Près ou loin ? On ne sait.

Mais elle court, elle glisse, elle arrive.

Elle est là cachée derrière l’inconnu, au fond de ces espaces mystérieux et voilés. On l’entend qui approche et qui gronde.

Oh ! comme elle va vite !

N’est-ce pas elle déjà, ce froid qui vous glace les pieds ?

On ne sait, je le dis encore, on ne sait, car le sang s’est précipité au cerveau. La fièvre tremble, puis brûle.

Et cette morne solitude, ce brouillard lugubre et gris vont se peupler de visions folles.

Écoutez ! ce n’est plus la mer, c’est le rêve. On chante vêpres à la paroisse aimée. Ils sont tous là, les parents, les amis. Derrière le pilier, voici la préférée qui est là et qui prie.

Douce fille ! que Dieu te fasse heureuse ! — N’a-t-elle pas tourné sa tête brune, coiffée de la dentelle normande, pour lancer à la dérobée un regard au fiancé ?

Un seul regard, car deux distractions annulent une prière.

Mais ce ne sont pas les vêpres, non. Matheline a des fleurs d’oranger sur le front. A-t-on des fleurs d’oranger un autre jour que le jour du mariage ?

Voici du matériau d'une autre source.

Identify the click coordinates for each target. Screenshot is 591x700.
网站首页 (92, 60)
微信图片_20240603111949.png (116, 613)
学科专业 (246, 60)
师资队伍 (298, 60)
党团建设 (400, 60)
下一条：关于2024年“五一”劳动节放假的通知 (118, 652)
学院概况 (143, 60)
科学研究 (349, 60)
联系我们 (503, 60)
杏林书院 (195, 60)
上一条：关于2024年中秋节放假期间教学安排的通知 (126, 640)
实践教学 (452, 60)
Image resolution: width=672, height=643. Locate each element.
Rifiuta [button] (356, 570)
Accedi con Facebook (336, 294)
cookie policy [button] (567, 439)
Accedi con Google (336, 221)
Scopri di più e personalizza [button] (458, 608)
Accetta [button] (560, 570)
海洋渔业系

Quoi ! c’est la messe des noces ! le père avec ses cheveux blancs, la mère qui a les yeux mouillés de larmes heureuses.

Et la petite sœur espiègle, Rose, la fillette aux yeux malins.

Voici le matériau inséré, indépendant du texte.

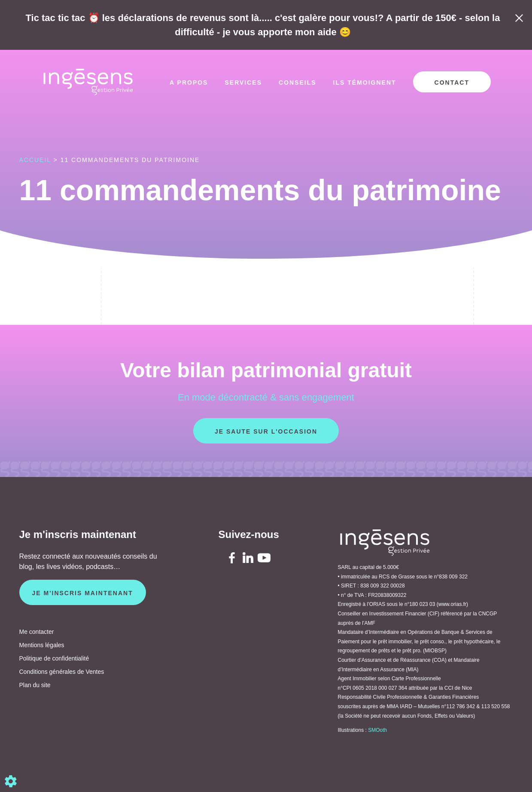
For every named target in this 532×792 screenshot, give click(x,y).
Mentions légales (42, 645)
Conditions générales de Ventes (62, 672)
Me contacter (36, 632)
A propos (188, 83)
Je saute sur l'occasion (266, 431)
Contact (452, 83)
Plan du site (35, 685)
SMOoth (377, 730)
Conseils (298, 83)
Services (243, 83)
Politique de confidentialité (54, 658)
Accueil (35, 160)
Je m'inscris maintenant (82, 593)
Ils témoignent (365, 83)
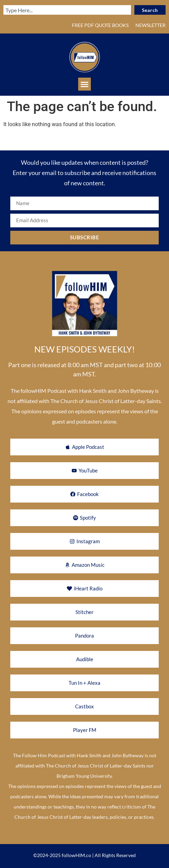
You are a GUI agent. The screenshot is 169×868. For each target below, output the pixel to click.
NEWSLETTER (150, 25)
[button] (85, 84)
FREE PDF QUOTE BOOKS (100, 25)
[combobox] (67, 10)
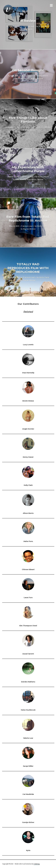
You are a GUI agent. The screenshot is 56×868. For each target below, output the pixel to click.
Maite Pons (28, 541)
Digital (26, 229)
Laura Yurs (28, 597)
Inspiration (31, 179)
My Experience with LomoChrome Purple (28, 169)
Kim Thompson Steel (28, 626)
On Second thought (28, 70)
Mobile (33, 79)
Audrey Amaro (42, 75)
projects (29, 29)
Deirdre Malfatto (28, 682)
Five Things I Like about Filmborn (28, 120)
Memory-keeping (23, 79)
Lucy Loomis (28, 345)
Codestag (36, 864)
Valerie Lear (28, 738)
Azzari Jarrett (28, 654)
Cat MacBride (28, 794)
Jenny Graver (28, 457)
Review (40, 79)
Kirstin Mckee (45, 127)
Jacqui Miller (28, 766)
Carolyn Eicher (28, 823)
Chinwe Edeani (28, 569)
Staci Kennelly (28, 373)
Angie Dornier (28, 429)
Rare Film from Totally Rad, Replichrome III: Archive (28, 218)
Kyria (28, 850)
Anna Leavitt (43, 177)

Quelque jour tu te marieras, toi aussi, petite sœur.

—    Merci, mes amis; oui; je suis bien content, oui, ma fiancée est bien belle ! Merci Pierre, merci René… vertubleu ! puisque voici la messe finie, à table ! et buvons à ma douce Matheline !

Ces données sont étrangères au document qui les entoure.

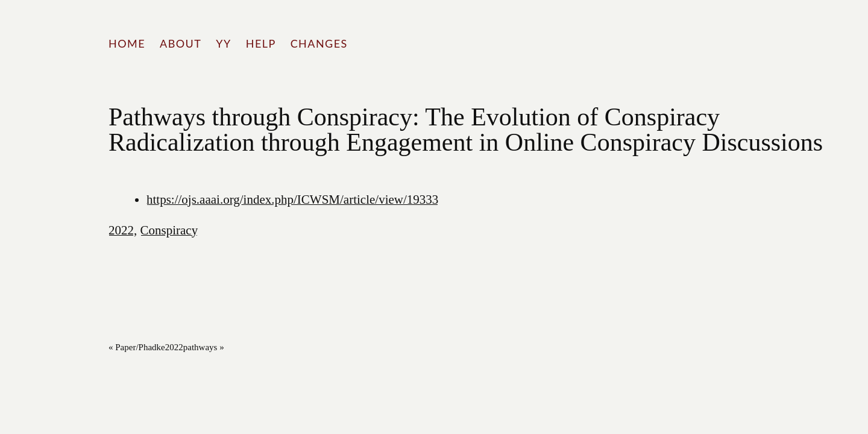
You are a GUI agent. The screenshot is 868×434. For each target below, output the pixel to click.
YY (223, 43)
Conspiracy (169, 230)
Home (127, 43)
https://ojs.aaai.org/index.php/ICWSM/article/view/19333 (292, 200)
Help (261, 43)
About (180, 43)
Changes (319, 43)
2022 (121, 230)
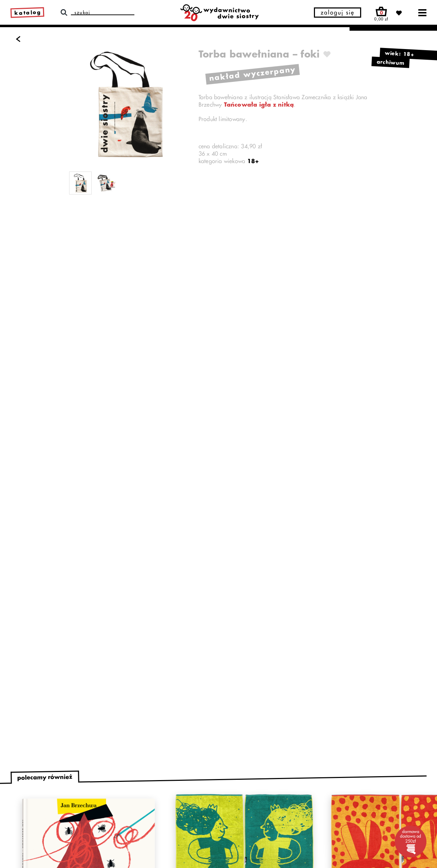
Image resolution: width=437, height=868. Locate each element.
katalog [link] (28, 13)
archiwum (391, 62)
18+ (253, 161)
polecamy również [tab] (45, 777)
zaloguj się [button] (338, 13)
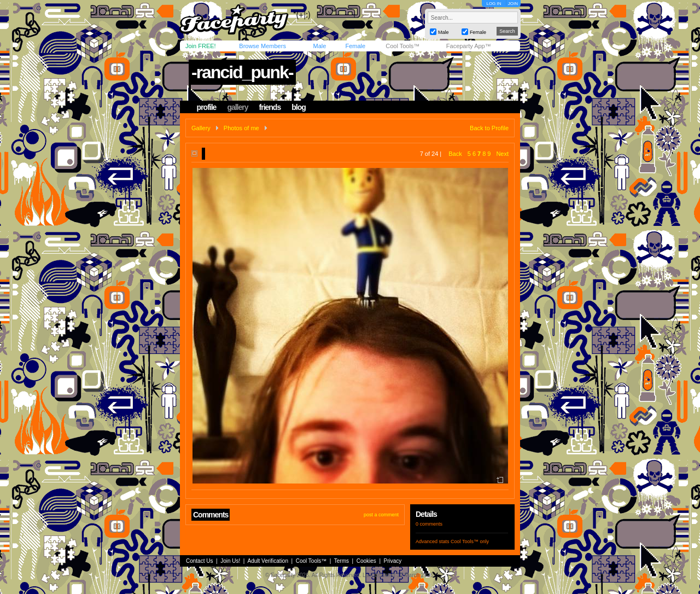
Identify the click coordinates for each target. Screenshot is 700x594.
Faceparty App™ (469, 46)
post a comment (381, 515)
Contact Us (199, 561)
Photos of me (241, 128)
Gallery (201, 128)
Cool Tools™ (402, 46)
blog (299, 107)
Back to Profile (489, 128)
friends (270, 107)
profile (207, 107)
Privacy (393, 561)
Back (455, 154)
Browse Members (262, 46)
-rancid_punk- (242, 72)
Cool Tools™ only (470, 541)
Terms (341, 561)
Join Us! (230, 561)
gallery (237, 107)
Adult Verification (267, 561)
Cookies (366, 561)
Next (502, 154)
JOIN (513, 3)
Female (355, 46)
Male (319, 46)
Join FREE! (201, 46)
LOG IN (493, 3)
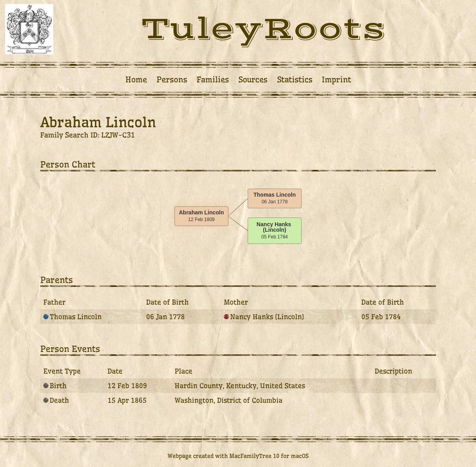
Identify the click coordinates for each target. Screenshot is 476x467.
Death (56, 400)
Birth (55, 385)
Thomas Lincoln (73, 316)
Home (136, 80)
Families (213, 80)
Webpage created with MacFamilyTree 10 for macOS (238, 456)
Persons (172, 80)
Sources (253, 80)
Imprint (337, 80)
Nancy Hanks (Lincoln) (264, 316)
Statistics (295, 80)
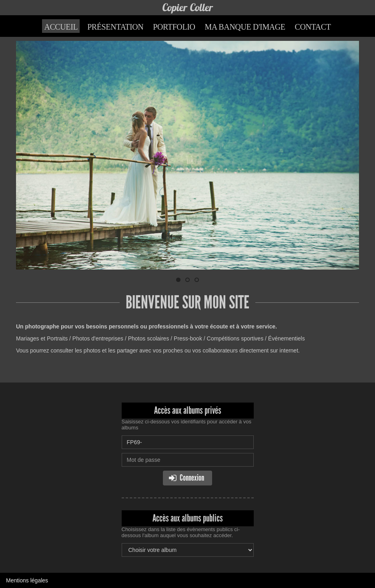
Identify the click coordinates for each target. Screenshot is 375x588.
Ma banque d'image (245, 27)
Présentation (115, 27)
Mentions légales (27, 580)
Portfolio (174, 27)
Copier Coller (187, 7)
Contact (313, 27)
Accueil (61, 27)
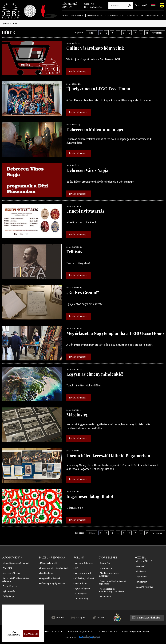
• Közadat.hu (105, 596)
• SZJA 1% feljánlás (144, 587)
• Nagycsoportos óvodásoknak (54, 568)
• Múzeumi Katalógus (83, 563)
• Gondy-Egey (105, 563)
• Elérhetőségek (9, 586)
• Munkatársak (80, 583)
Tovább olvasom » (78, 72)
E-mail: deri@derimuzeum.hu (136, 632)
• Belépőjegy (8, 596)
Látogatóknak (113, 16)
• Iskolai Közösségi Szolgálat (15, 563)
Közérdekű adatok (70, 5)
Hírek (65, 16)
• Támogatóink (141, 582)
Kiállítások (93, 16)
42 (147, 33)
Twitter (101, 618)
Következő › (158, 33)
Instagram (81, 618)
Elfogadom (31, 634)
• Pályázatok (140, 572)
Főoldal (5, 24)
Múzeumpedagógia (151, 16)
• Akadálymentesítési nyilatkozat (109, 574)
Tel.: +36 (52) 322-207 (107, 632)
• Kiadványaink (80, 594)
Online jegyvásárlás (93, 5)
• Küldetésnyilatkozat (84, 578)
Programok (77, 16)
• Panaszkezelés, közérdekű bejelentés (112, 582)
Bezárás (39, 609)
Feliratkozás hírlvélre (149, 618)
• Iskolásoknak (46, 573)
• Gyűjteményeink (82, 588)
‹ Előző (91, 33)
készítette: (71, 638)
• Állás (76, 568)
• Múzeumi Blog (81, 598)
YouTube (60, 618)
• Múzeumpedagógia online (52, 583)
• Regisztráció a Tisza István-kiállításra (15, 580)
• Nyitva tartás (8, 591)
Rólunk (131, 16)
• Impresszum (105, 568)
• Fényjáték (7, 568)
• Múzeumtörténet (82, 573)
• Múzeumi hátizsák (11, 573)
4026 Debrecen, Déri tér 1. (80, 632)
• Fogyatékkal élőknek (50, 578)
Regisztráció (141, 5)
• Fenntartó (140, 566)
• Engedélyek (141, 576)
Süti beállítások (14, 634)
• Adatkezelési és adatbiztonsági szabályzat (111, 590)
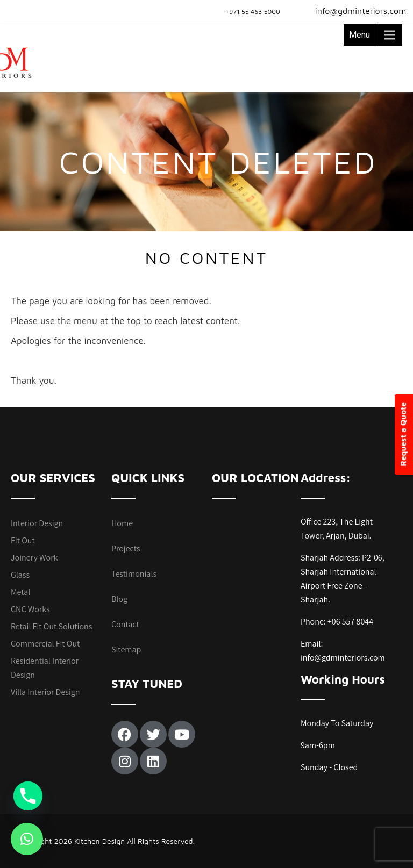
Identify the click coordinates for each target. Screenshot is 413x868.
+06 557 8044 (350, 621)
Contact (125, 624)
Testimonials (134, 573)
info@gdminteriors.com (354, 11)
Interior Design (37, 523)
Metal (20, 592)
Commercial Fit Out (45, 643)
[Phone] (28, 796)
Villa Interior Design (45, 692)
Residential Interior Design (45, 668)
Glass (20, 575)
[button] (27, 839)
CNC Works (30, 609)
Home (122, 523)
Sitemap (126, 649)
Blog (119, 599)
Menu (359, 34)
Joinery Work (34, 557)
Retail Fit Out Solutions (51, 626)
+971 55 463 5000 (253, 11)
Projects (126, 548)
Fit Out (23, 540)
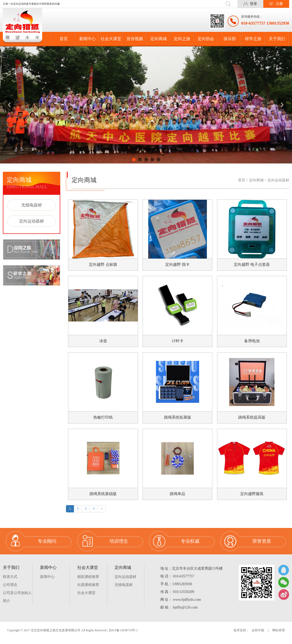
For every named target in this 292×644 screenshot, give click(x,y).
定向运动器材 (32, 221)
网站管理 (279, 635)
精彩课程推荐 (88, 582)
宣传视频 (135, 39)
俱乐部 (230, 39)
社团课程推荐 (88, 590)
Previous (10, 105)
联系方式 (10, 582)
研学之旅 (253, 39)
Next (282, 105)
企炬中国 (258, 635)
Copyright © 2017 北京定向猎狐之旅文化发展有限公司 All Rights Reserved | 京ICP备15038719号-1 (72, 635)
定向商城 (159, 39)
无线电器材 (32, 205)
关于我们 (277, 39)
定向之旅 (182, 39)
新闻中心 (87, 39)
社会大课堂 (111, 39)
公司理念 (10, 590)
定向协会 (206, 39)
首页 (64, 39)
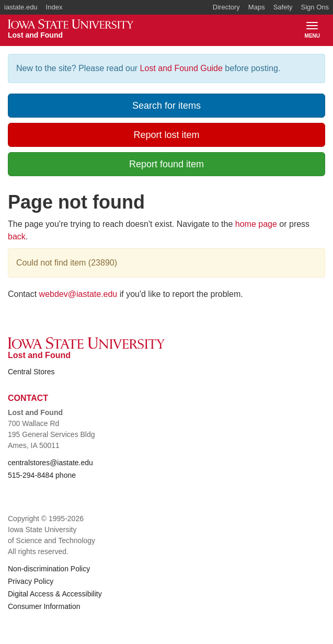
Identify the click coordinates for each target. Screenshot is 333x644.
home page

Elle est émue; le rouge lui vient à la joue. Elle cache sa tête dans le sein de sa mère.

On n’a ces chères angoisses qu’une fois dans la vie. Une fois dans la vie seulement on porte la couronne d’oranger.

Rougis, jeune fille, et souris derrière tes larmes.

Oh !… mais la table oscille et tombe. Où sont les convives joyeux ?

Où est Matheline, l’épousée ? Pierre, René, le père avec ses cheveux blancs ? la mère pleurant et riant, Rose, la petite sœur aux yeux malins ?

Le brouillard gris, silencieux, livide…

—    Au secours ! Seigneur, mon Dieu ! au secours ! Hélas ! la voix tombe à terre, brisée. Dieu n’entend pas. C’est la dernière heure. Il y a dans la brume des éclats de rire lointains. Des gémissements leur répondent. Le sable gonflé pousse ces bizarres soupirs qui semblent l’appel des victimes d’hier à la victime d’aujourd’hui.

Et ne voyez-vous pas ici, — ici ! — ces danseurs pâles qui mènent tout à l’entour leur ronde insensée ?

Les bras enlacés, les cheveux au vent, des lambeaux de linceul qui flottent, des yeux profonds et vides…

—    Au secours ! Seigneur Dieu ! au secours ! Personne ne vient. La mer monte. Ou bien la lise molle cède sous les pieds avec lenteur. Ils sont rares ceux qui racontent ce rêve du malheureux perdu dans les brouillards. Bien peu sont revenus pour dire ce qu’invente la fièvre à l’instant suprême.